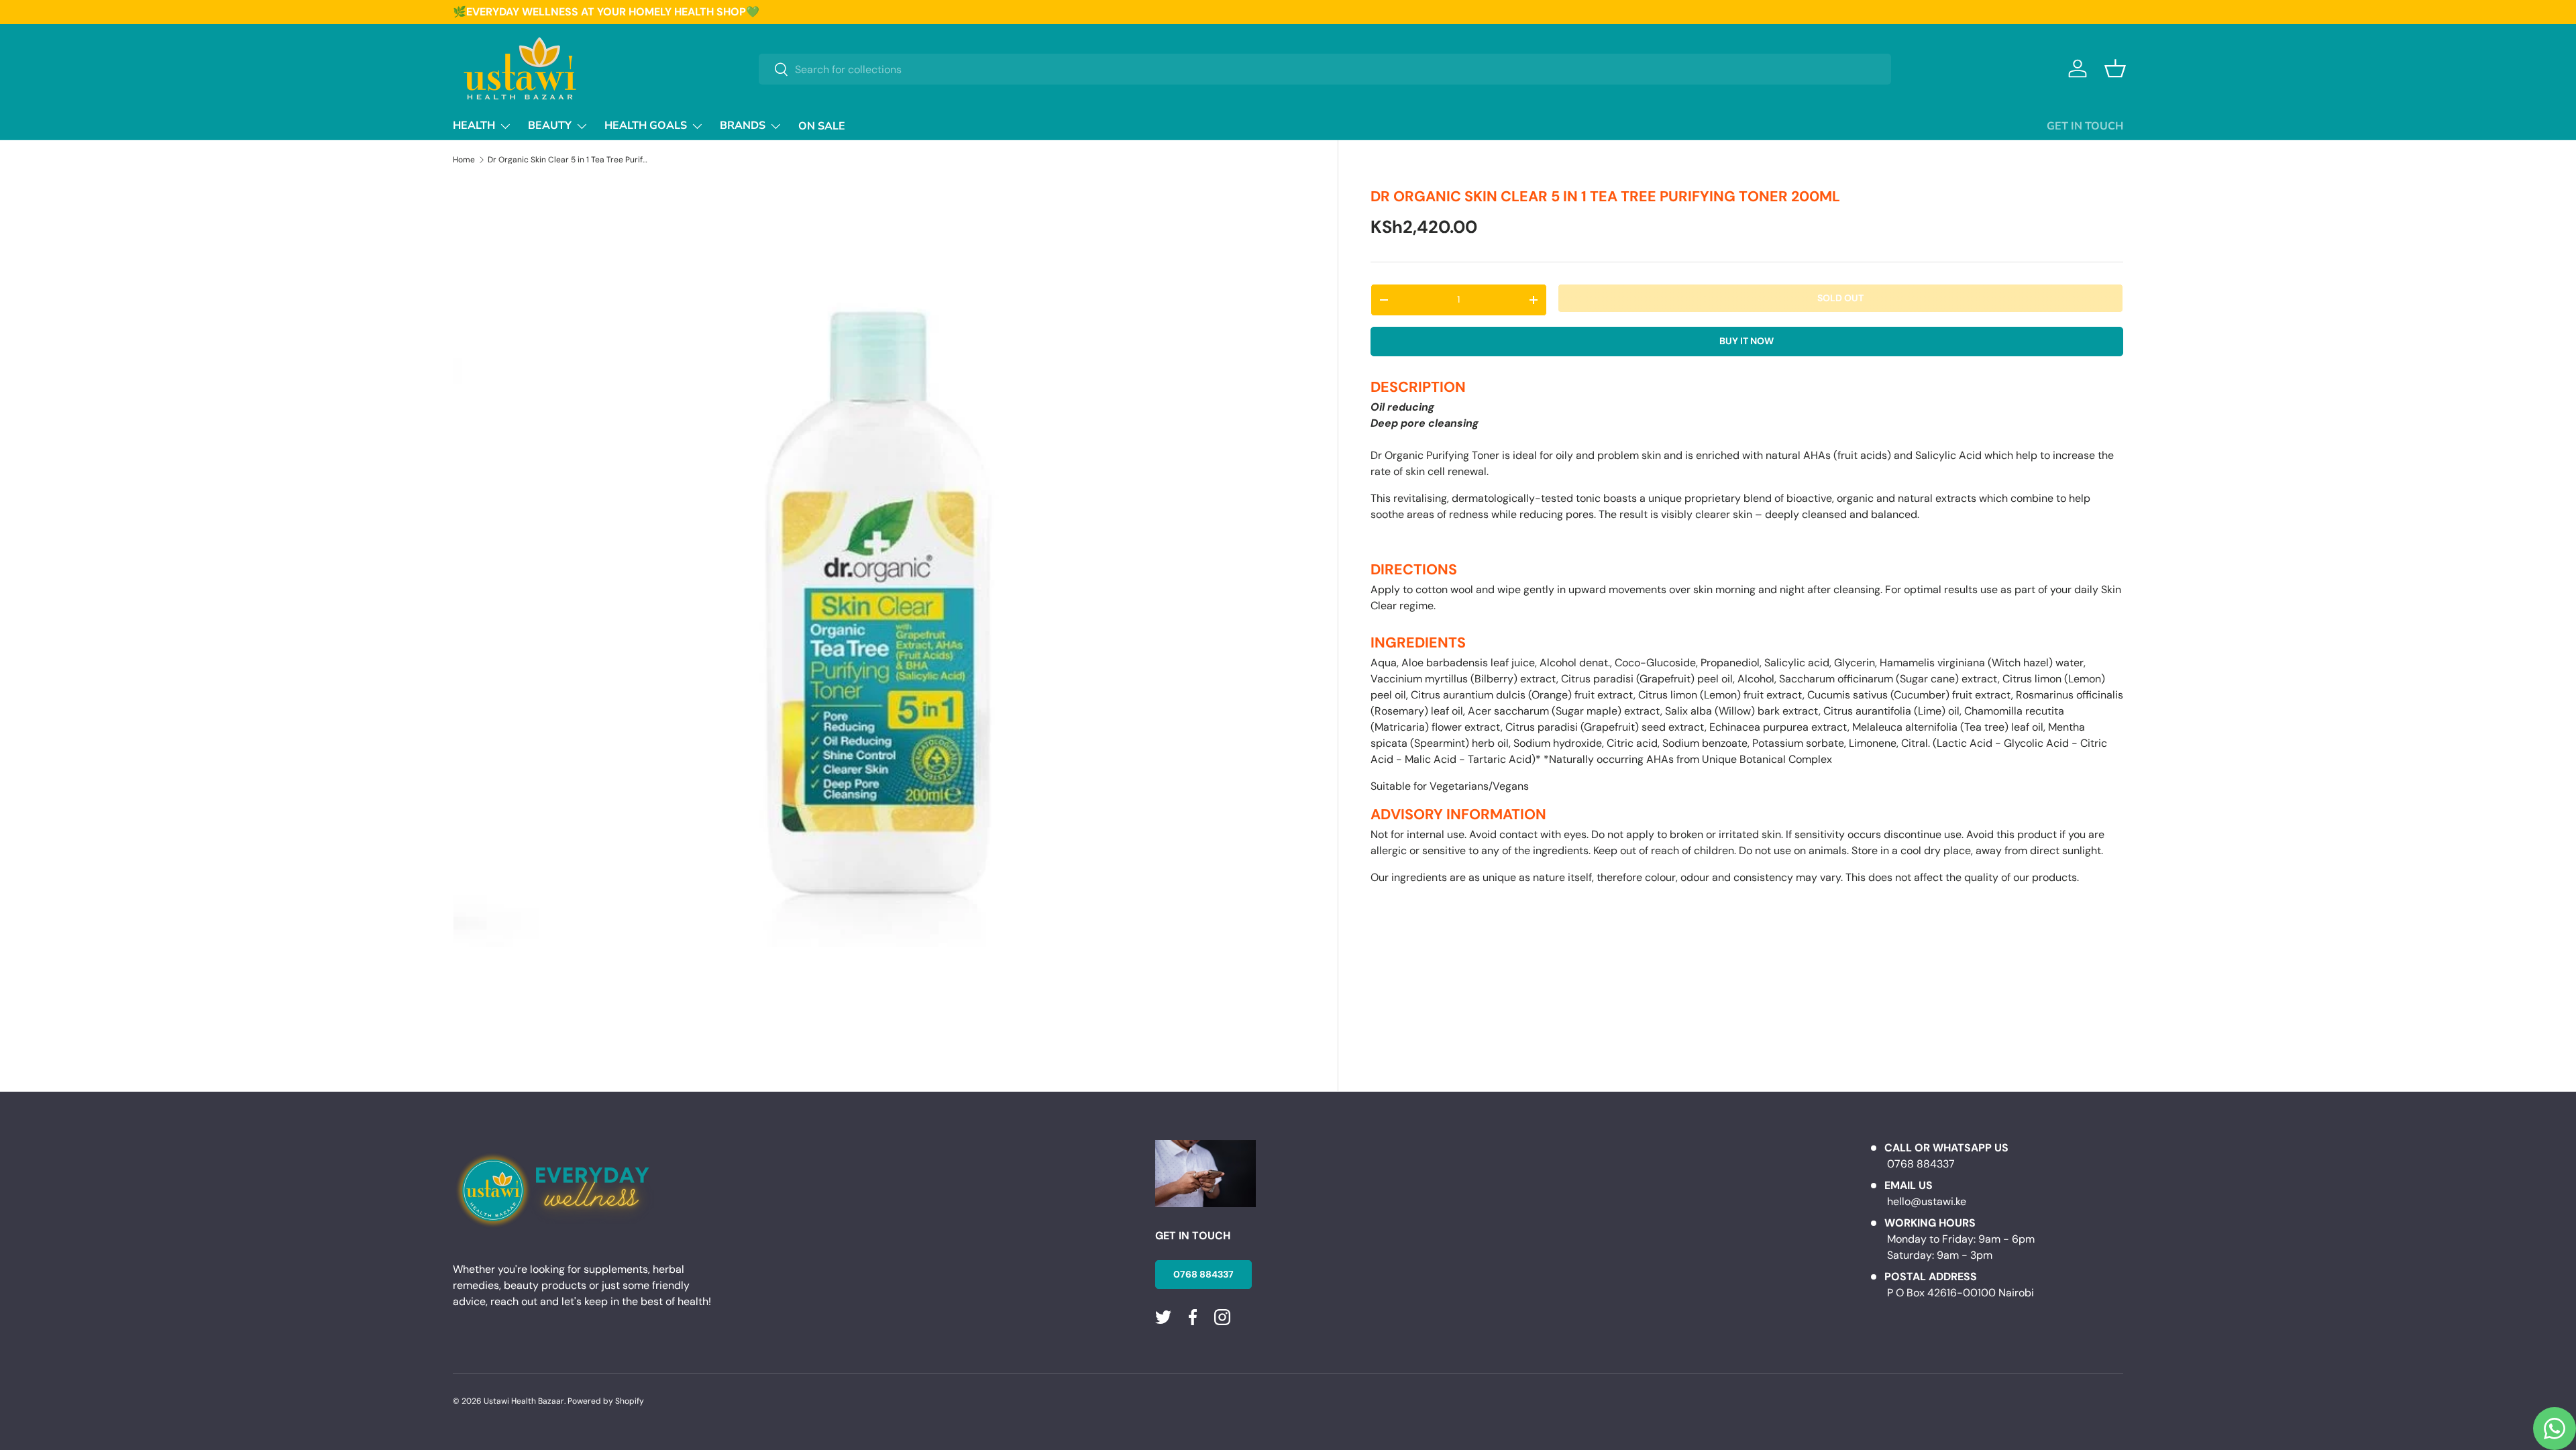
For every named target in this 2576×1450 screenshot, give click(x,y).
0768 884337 (1203, 1274)
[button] (2115, 68)
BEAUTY (550, 125)
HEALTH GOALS (645, 125)
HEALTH (474, 125)
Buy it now (1746, 341)
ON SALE (821, 126)
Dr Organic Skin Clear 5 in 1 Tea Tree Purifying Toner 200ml (568, 160)
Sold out (1840, 298)
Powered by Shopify (606, 1401)
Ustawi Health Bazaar (524, 1401)
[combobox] (1325, 69)
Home (464, 160)
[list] (879, 605)
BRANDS (742, 125)
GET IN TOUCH (2085, 126)
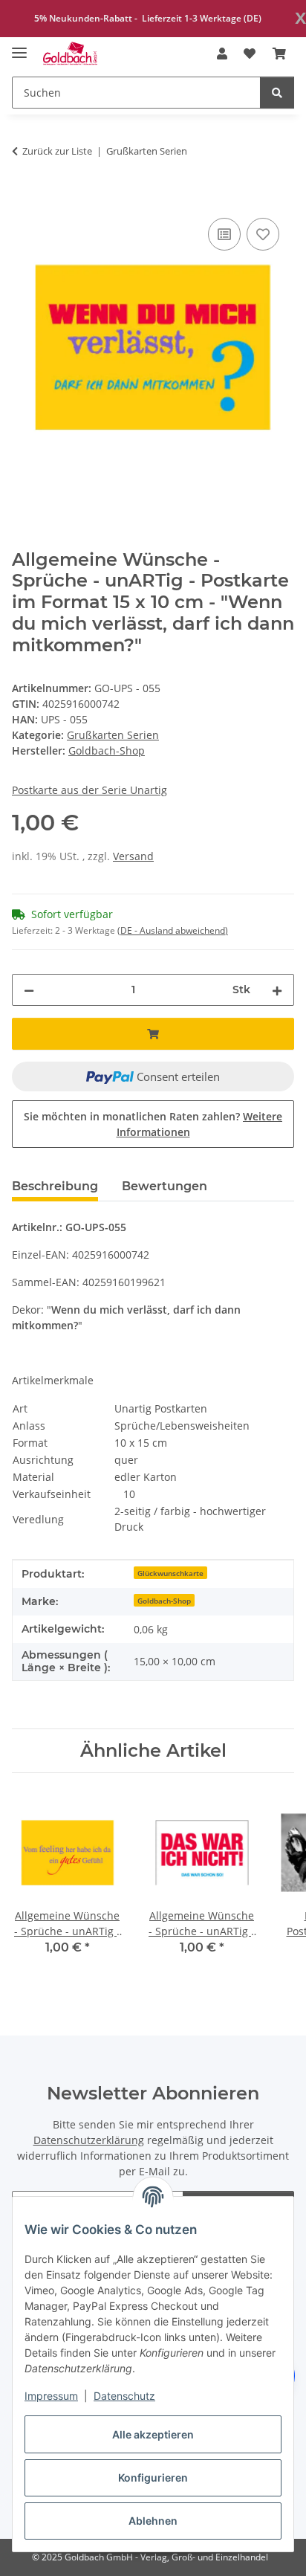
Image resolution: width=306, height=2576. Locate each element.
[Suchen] (277, 93)
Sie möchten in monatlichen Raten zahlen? (153, 1124)
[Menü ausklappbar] (19, 46)
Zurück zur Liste (57, 151)
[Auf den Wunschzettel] (263, 234)
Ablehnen (153, 2520)
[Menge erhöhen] (277, 990)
######
## Task
Line by line, reproduce the material above exactly, leaving each picture out.

## Completed exercise
For every named target in this 2576×1450 screenshot, give click(x,y).
0768 884337 (1203, 1274)
[button] (2115, 68)
BEAUTY (550, 125)
HEALTH GOALS (645, 125)
HEALTH (474, 125)
Buy it now (1746, 341)
ON SALE (821, 126)
Dr Organic Skin Clear 5 in 1 Tea Tree Purifying Toner 200ml (568, 160)
Sold out (1840, 298)
Powered by Shopify (606, 1401)
Ustawi Health Bazaar (524, 1401)
[combobox] (1325, 69)
Home (464, 160)
[list] (879, 605)
BRANDS (742, 125)
GET IN TOUCH (2085, 126)
Image resolution: width=306, height=2576. Locate each element.
[Suchen] (277, 93)
Sie möchten in monatlichen Raten zahlen? (153, 1124)
[Menü ausklappbar] (19, 46)
Zurück zur Liste (57, 151)
[Auf den Wunschzettel] (263, 234)
Ablehnen (153, 2520)
[Menge erhöhen] (277, 990)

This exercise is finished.